Charly Musonda Junior n'a encore que seize ans, mais il s'est déjà mis son club formateur à dos et beaucoup de pression sur les épaules. Rapidement estampillé "futur Eden Hazard" quand le prodige du LOSC débarque au Bridge, il passe beaucoup de son temps libre londonien avec celui dont il aimerait suivre les traces prestigieuses sous le maillot des Blues. Mais les années d'apprentissage ne font que commencer.
"La première fois que je l'ai vu, j'étais plutôt impressionné", confie Adi Viveash, coach des jeunes Blues de la prometteuse génération 1996-1997. "C'était un joueur surprenant pour son âge parce que pour un garçon si jeune, il réfléchit énormément sur son jeu. Il a déjà une très bonne analyse de ce qui se déroule autour de lui, sur le terrain."
Incontournable numéro dix à Anderlecht, il se retrouve rapidement excentré sur le côté gauche de l'attaque. Sur les traces d'Eden Hazard, déjà. "Il était petit et rapide, et il enchaînait les dribbles sur l'aile avec une facilité déconcertante", se souvient Adam Shergold, journaliste du Daily Mail qui suit les équipes d'âge pour le quotidien britannique. Comme souvent avec Mus', la première impression est saisissante : "Ce qui m'a le plus épaté, c'est sa vitesse. Et cette conduite de balle… c'est comme si sa chaussure était pleine de glu. Le défenseur qui joue face à lui passe systématiquement une sale soirée…"

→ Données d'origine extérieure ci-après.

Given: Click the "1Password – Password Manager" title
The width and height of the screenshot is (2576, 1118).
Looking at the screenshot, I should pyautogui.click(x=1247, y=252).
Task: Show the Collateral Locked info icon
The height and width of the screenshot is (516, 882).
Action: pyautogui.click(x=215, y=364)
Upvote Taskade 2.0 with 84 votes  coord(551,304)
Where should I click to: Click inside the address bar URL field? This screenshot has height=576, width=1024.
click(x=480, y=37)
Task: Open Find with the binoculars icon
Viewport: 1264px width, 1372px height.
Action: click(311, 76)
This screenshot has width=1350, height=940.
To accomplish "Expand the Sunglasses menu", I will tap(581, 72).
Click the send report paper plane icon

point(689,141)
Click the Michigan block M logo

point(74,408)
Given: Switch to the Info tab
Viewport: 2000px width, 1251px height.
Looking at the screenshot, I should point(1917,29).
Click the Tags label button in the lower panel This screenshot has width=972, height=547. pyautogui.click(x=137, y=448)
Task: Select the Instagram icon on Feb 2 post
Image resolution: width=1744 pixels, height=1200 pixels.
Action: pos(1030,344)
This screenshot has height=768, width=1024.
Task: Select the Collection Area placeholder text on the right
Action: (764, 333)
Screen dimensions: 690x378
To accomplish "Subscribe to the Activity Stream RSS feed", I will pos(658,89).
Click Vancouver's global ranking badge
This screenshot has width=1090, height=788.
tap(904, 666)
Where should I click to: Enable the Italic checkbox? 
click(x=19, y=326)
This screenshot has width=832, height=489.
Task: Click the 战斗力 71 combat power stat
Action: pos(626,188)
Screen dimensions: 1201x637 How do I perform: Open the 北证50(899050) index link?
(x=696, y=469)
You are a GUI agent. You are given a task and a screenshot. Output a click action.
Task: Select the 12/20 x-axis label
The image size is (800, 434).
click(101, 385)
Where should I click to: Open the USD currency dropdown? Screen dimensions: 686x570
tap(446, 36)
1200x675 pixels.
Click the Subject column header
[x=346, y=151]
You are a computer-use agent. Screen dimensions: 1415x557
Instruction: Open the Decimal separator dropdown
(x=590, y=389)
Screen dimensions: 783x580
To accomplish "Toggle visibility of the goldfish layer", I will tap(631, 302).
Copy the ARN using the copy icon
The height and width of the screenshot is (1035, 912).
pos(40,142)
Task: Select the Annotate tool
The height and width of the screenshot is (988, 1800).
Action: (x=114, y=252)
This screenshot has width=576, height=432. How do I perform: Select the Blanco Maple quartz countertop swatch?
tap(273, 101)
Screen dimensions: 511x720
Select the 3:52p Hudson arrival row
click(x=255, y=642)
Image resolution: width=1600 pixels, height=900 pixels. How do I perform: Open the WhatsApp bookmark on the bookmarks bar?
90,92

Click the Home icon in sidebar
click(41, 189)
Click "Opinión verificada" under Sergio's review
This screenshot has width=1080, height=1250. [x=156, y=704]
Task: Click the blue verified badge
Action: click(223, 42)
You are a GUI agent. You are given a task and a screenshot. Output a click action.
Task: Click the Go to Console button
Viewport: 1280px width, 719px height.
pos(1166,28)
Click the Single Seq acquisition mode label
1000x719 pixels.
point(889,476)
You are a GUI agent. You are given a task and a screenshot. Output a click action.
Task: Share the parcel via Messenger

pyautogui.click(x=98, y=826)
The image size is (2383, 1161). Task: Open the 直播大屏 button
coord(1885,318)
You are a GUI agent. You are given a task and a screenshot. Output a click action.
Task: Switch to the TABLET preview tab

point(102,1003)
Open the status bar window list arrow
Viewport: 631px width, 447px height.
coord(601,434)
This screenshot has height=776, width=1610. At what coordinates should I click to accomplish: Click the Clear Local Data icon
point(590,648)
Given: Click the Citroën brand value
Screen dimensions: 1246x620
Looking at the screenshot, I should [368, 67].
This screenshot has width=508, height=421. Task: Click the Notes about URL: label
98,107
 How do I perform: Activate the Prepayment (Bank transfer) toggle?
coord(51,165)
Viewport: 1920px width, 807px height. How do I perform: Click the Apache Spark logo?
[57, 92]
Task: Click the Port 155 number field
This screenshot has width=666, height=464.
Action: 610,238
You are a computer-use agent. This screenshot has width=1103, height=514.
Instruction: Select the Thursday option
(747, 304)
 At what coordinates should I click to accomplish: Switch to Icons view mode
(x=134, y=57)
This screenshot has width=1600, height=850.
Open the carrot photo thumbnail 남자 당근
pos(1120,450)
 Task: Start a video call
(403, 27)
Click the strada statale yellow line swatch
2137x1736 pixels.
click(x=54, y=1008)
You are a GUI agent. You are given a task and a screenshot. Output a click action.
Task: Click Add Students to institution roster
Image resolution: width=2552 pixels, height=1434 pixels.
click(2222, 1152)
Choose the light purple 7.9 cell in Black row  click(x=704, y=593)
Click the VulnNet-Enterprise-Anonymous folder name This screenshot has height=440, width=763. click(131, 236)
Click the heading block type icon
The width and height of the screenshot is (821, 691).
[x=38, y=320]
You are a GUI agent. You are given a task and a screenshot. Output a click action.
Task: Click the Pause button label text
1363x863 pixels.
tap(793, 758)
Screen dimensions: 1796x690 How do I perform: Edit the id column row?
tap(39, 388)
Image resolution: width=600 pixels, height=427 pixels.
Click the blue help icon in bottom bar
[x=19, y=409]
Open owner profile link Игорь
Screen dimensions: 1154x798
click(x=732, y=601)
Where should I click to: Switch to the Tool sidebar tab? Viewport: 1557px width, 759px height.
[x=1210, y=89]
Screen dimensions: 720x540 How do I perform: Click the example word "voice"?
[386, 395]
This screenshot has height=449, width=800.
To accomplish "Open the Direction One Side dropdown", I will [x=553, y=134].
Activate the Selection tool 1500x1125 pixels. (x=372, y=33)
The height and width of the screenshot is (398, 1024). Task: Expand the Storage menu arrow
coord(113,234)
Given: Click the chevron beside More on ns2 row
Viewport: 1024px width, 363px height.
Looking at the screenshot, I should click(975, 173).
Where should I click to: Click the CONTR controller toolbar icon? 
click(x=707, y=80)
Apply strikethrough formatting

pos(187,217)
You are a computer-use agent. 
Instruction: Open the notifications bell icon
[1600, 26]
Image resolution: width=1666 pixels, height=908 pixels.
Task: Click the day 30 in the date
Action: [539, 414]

Chez les U18 des Blues, Charly se fait rapidement un nom malgré une concurrence féroce. En finale de la prestigieuse Youth Cup anglaise, il fait trembler les filets de Fulham alors que les Cottagers mènent tranquillement 3-0 lors du match aller. Un but capital, qui permettra aux Baby Blues de renverser la situation au match retour. "Même dans une équipe bourrée de grands talents, il était impressionnant et se mettait en évidence", affirme Shergold. "À tel point qu'il est finalement monté en U21 avec un ou deux ans d'avance sur ce qui était prévu."
Dans la prestigieuse antichambre de l'équipe première des Blues, Mus' cotoie les grands talents en devenir que sont Boga, Christensen ou Loftus-Cheek. Et si certaines voix s'élèvent de Belgique pour dénigrer la formation anglaise et évoquer une stagnation dans le développement du dernier des Musonda, le son de cloche est bien différent de l'autre côté de la Manche: "Il s'est développé, surtout physiquement", souligne le journaliste du Mail. "Le jeu anglais peut parfois être dur, mais il s'est amélioré dans les duels et a gagné du coffre sur le plan physique. Il est meilleur que quand il a débarqué d'Anderlecht il y a trois ans."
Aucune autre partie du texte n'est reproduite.